Passage -
Chapter 1
The emotionally intelligent
teacher
This chapter includes the following activities:
1.1 The qualities of an emotionally intelligent teacher
1.2 Providing evidence of the use of emotional intelligence
1.3 Planning for the feelings you wish to generate in your learners
1.4 Being present
What is an emotionally intelligent teacher? How would you know one if you saw one? The chapter titles in the rest of this book give you a sense of what it means to teach with emotional intelligence. This includes: creating a positive emotional climate; recognizing and working with the feelings of yourself and of your learners; using listening skills with groups as well as with individuals; dealing with learners' expectations; and having a developed self-awareness.
Research into desirable teacher attributes identifies characteristics of emotional intelligence in teachers without necessarily giving them that name. Joe Harkin reported on vocational education learners aged 17–19 and found that: ‘affective behaviours are the most important determinants of student satisfaction with teachers … [These behaviours include] recognizing individuals, listening to students, showing respect, being friendly, sharing a joke, making some self-disclosure’ (Harkin 1998: 339, 346).
One of the outstanding teachers interviewed by Cynthia Weston and Lynn McAlpine says, ‘it is how much you care rather than how much you know; caring is very significant’ (Weston and McAlpine 1998: 147). This echoes the findings of Sarah Moore and Nyiel Kuol (see page 2) – ‘who a teacher is with their students seemed to be more relevant to this group of respondents than what a teacher does with his/her subject’ (Moore and Kuol 2007: 90).

Extracted entries -

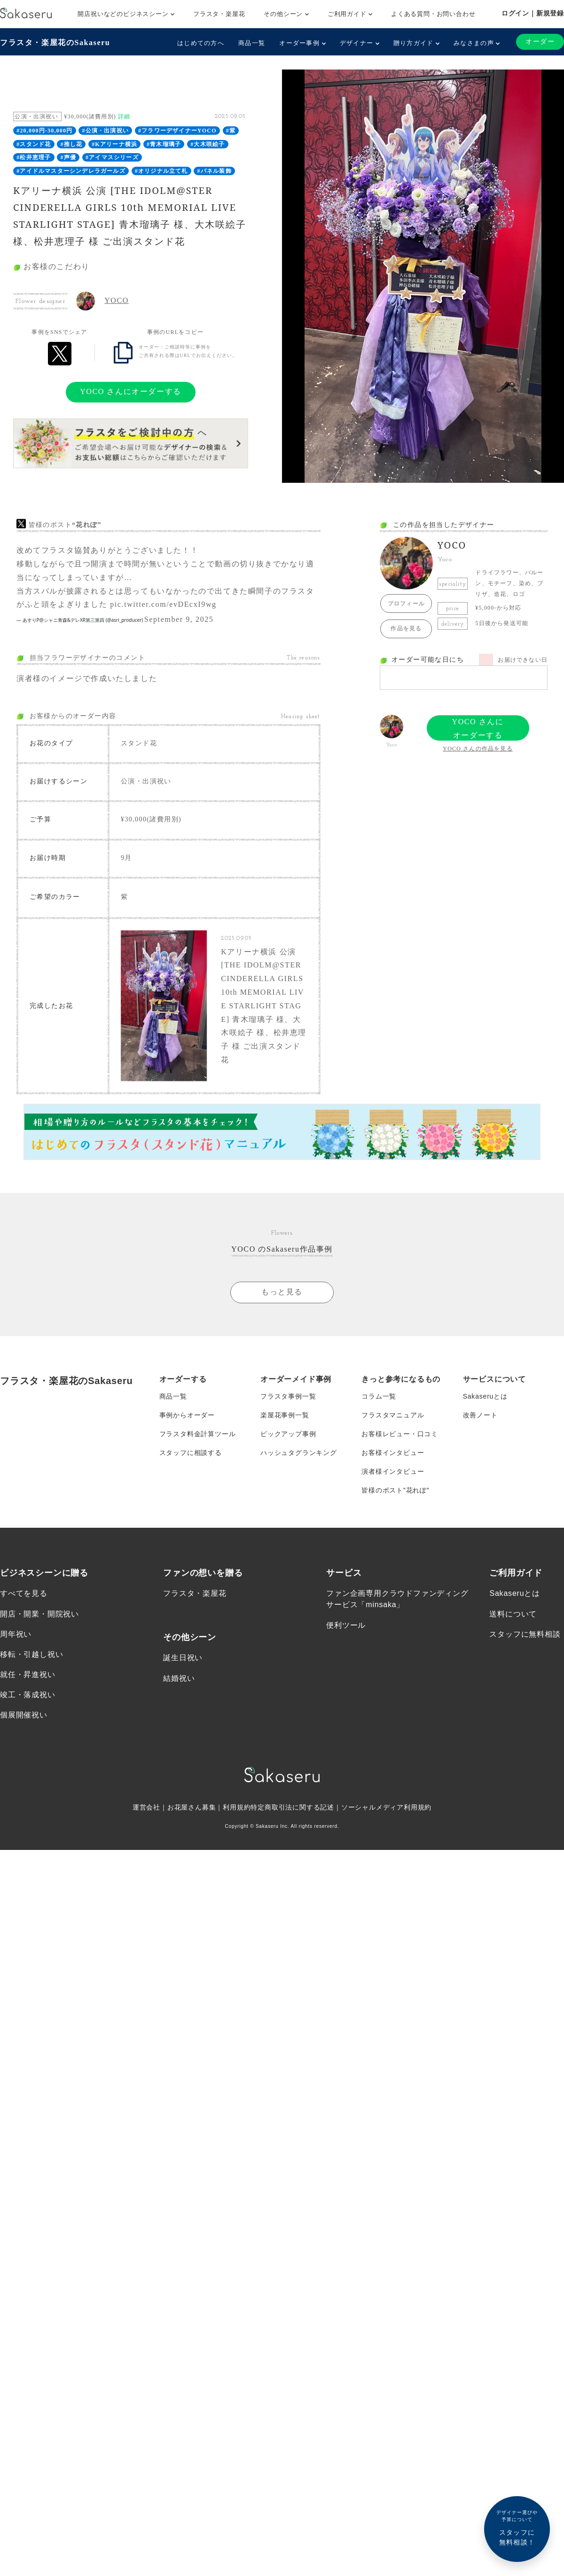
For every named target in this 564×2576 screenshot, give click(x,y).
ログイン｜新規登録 (532, 13)
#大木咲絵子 (207, 144)
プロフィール (406, 603)
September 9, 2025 (179, 619)
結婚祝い (179, 1677)
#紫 (230, 130)
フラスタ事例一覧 (288, 1396)
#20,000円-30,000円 (44, 130)
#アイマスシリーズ (112, 157)
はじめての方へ (200, 42)
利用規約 (237, 1806)
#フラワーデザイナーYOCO (177, 130)
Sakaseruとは (485, 1396)
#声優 (68, 157)
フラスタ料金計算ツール (197, 1433)
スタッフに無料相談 (524, 1634)
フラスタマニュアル (392, 1414)
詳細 (124, 116)
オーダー (540, 41)
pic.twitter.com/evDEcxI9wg (163, 604)
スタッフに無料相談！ (517, 2527)
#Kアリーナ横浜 (114, 144)
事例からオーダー (187, 1414)
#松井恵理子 (33, 157)
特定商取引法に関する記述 (292, 1806)
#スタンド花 (33, 144)
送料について (513, 1613)
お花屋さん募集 (191, 1806)
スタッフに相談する (190, 1452)
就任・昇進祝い (27, 1674)
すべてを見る (23, 1593)
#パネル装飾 (214, 171)
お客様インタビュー (392, 1452)
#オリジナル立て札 (161, 171)
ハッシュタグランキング (298, 1452)
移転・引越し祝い (31, 1654)
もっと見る (282, 1291)
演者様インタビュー (392, 1471)
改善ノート (480, 1414)
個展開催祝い (23, 1714)
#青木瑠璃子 (164, 144)
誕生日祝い (183, 1657)
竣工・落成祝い (27, 1694)
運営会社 (146, 1806)
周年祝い (15, 1634)
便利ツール (346, 1624)
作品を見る (406, 628)
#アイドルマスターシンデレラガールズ (70, 171)
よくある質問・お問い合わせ (433, 13)
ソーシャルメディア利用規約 (386, 1806)
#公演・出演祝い (105, 130)
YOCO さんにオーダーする (130, 391)
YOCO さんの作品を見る (478, 748)
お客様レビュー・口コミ (399, 1433)
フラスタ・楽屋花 (219, 13)
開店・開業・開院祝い (39, 1613)
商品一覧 (251, 42)
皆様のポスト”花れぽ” (395, 1489)
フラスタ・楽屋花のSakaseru (55, 42)
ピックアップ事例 (288, 1433)
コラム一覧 (378, 1396)
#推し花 (71, 144)
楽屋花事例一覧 (284, 1414)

Given exercise A - In the chapter on the emotionally intelligent teacher, what ages were the vocational education learners in Joe Harkin's report?
Given exercise B - From the chapter on the emotionally intelligent teacher, copy the part that opens with the words containing "Research into desirable" and closes with "1998: 339, 346).".
None of the rows are needed here.

Correct answer A - 17–19

Correct answer B -
Research into desirable teacher attributes identifies characteristics of emotional intelligence in teachers without necessarily giving them that name. Joe Harkin reported on vocational education learners aged 17–19 and found that: ‘affective behaviours are the most important determinants of student satisfaction with teachers … [These behaviours include] recognizing individuals, listening to students, showing respect, being friendly, sharing a joke, making some self-disclosure’ (Harkin 1998: 339, 346).